Ecriture - Mémoire d'un métier
de Stephen King
Le Livre de Poche 2003 /  6.50 €- 42.58  ffr. / 350 pages
ISBN : 2-253-15145-9
FORMAT : 11x18 cm

Traduit de l'anglais (Etats-Unis) par William Olivier Desmond.

Ouvrage paru une première fois en septembre 2001 (Albin Michel).


Dans l'atelier de la création

Reconnaissons-le : sur le papier, ce livre paraissait rien moins que périlleux. Le Stephen King des grands romans d'épouvante délaissant son univers horrifique pour se livrer au difficile exercice des "conseils au jeune écrivain" , mâtiné de souvenirs autobiographiques ? Il y avait là matière à bien des dérapages, tels qu'en ont connus des auteurs au talent pourtant avéré (Paul Auster et son Diable par la queue, par exemple).

Mais voilà : ce merveilleux storyteller n'a pas son pareil pour s'asseoir face à nous et nous embarquer, l'air de rien, dans les récits les plus touchants, les plus drôles, les plus graves. De son style franc et massif, il retrace, dans une série de tableaux rappelant l'univers de John Irving, le parcours d'un apprenti écrivain dans le Maine des années 50-60. Cette partie du livre, intitulée "CV", constitue sa première leçon d'écriture, toute empirique. On y voit l'auteur de Carrie rencontrer sa femme lors d'un cours de poésie, collectionner les refus de la part de revues littéraires, publier enfin son premier roman et le vendre en collection de poche pour une somme record, perdre sa mère, entamer un combat douloureux contre l'alcool et la drogue... et s'interroger sur le meilleur emplacement pour sa table de travail. Le "précepte d'écrivain" qui clôt ces épisodes sonne comme un Credo : "La vie n'est pas un système logistique destiné à soutenir l'art. C'est tout le contraire."

C'est, finalement, lorsqu'il explique les principes de son art poétique que King est peut-être le moins convaincant.
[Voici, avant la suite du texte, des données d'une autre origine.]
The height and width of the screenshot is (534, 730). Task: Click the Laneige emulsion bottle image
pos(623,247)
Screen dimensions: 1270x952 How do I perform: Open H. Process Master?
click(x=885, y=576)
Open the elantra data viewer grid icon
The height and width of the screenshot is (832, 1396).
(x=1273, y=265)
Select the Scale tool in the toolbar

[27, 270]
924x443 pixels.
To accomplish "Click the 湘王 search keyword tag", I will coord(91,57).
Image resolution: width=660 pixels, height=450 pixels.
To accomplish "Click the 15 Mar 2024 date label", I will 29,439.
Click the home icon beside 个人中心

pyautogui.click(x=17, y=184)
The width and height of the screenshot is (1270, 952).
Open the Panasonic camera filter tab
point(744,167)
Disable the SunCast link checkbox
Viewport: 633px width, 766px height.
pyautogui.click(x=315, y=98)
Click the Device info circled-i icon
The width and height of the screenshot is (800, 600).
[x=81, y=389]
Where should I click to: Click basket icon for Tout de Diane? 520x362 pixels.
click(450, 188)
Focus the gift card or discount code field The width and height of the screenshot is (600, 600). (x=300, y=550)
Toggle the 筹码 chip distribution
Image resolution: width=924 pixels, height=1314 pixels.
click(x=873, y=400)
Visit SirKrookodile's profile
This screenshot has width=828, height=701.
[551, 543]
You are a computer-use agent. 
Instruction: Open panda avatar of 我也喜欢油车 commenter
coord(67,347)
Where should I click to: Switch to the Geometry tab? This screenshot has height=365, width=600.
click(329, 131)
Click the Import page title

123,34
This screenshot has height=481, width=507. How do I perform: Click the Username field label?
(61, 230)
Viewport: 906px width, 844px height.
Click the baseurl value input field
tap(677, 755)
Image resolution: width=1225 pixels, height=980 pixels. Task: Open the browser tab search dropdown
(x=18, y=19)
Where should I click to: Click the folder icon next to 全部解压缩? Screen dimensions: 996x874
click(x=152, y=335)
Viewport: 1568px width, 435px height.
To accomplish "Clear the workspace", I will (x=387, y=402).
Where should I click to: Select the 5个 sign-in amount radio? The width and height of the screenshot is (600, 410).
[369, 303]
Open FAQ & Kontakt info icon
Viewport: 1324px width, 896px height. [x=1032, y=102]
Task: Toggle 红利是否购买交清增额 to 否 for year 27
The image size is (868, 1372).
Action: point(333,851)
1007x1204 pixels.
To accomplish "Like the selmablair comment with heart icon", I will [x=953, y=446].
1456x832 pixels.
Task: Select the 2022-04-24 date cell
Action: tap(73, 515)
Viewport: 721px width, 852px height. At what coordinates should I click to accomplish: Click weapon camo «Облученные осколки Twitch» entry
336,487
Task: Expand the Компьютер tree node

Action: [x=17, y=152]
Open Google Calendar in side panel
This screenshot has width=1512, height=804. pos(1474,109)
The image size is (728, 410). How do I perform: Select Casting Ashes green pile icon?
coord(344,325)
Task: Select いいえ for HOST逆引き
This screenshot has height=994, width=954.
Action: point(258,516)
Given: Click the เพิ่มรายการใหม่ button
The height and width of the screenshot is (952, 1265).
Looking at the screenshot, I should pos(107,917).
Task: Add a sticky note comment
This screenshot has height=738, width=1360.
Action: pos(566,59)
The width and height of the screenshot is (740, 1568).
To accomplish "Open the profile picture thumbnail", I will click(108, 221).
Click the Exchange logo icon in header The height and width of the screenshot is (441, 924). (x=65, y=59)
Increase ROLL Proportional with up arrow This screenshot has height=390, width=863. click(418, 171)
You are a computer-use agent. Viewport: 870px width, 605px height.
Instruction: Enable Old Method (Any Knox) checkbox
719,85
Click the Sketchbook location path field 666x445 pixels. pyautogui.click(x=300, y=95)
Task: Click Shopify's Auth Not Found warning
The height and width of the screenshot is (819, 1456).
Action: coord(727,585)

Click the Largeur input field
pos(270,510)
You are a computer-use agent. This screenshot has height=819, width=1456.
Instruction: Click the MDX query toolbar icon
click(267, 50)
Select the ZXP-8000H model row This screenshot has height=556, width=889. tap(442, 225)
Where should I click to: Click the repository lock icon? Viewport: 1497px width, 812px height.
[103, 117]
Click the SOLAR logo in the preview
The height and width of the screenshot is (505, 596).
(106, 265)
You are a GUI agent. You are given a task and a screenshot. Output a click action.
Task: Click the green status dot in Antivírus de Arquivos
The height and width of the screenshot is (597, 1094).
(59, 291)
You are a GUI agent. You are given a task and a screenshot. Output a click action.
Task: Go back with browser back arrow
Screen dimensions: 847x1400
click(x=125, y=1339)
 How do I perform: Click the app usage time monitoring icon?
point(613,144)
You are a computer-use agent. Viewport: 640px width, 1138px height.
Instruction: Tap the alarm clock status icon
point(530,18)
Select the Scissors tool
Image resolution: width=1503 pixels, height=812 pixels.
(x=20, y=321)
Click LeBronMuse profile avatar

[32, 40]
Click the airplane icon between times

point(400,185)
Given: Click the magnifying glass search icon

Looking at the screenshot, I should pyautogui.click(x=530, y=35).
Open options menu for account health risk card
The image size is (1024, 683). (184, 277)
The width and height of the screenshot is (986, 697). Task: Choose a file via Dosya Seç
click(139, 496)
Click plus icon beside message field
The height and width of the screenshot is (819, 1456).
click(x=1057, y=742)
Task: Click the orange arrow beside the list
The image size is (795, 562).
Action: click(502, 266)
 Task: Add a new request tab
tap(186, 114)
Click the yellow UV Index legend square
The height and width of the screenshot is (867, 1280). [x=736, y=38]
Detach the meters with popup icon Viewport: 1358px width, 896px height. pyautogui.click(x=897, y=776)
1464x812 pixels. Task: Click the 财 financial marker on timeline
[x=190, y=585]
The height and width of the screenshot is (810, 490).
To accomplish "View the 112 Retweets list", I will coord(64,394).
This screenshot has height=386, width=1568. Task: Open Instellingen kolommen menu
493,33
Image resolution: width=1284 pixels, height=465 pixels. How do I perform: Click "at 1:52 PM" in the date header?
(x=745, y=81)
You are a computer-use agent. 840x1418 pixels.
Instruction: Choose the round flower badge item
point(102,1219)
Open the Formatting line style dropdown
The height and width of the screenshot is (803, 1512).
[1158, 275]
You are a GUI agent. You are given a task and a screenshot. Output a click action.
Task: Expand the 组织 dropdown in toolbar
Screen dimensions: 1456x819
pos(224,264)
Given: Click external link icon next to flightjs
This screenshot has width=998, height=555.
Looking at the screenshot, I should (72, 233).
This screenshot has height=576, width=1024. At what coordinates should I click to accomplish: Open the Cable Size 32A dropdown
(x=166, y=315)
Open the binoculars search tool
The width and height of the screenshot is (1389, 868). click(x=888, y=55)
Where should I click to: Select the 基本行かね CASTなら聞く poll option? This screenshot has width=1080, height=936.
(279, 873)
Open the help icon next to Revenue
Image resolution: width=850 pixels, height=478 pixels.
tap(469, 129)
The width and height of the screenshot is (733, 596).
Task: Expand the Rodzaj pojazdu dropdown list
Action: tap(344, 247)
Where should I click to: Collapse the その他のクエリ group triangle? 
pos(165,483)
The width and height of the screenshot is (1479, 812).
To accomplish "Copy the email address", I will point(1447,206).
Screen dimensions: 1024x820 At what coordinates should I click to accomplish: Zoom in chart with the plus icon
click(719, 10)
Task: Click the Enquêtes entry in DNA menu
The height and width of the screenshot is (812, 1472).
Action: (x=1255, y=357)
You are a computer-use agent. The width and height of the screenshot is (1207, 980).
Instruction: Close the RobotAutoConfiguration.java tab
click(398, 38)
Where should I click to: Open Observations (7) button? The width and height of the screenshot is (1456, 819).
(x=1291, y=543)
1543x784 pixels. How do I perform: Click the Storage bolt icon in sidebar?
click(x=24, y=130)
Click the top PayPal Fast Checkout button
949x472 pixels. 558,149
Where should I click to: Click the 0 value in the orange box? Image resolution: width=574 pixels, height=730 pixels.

Certes, on lui sait gré de ne pas vendre à son lecteur une méthode pour devenir un génie de la plume ; mais on sourit devant certains diktats qu'on dirait tout droit sortis d'un de ces ateliers d'écriture qui produisent à la chaîne des auteurs de "real page-turner" : jamais d'adverbes ! jamais de voix passive ! Passée au tamis de Stephen King, la littérature américaine se réduirait donc à Ernest Hemingway et Raymond Carver... Pourtant, on reste séduit par le mélange de naïveté, d'humilité et de rouerie qui amène le romancier à offrir à son lecteur des extraits de ses textes avant et après correction, en expliquant ligne à ligne les raisons de chaque modification. Rarement on aura eu le sentiment de pénétrer à ce point dans l'atelier de la création.

Le livre s'achève comme il avait commencé : sur un épisode autobiographique, en l'occurrence le grave accident qui a failli coûter la vie au romancier et l'a amené à concevoir le projet d'Ecriture. On comprend alors, et c'est ce qui rend cet ouvrage fait de bric et de broc si émouvant, que ce "discours de la méthode" s'adresse en réalité à Stephen King lui-même, auteur convalescent mettant de l'ordre dans ses outils et dans ses idées avant de renouer avec cet art à la fois si familier et si étrange : écrire.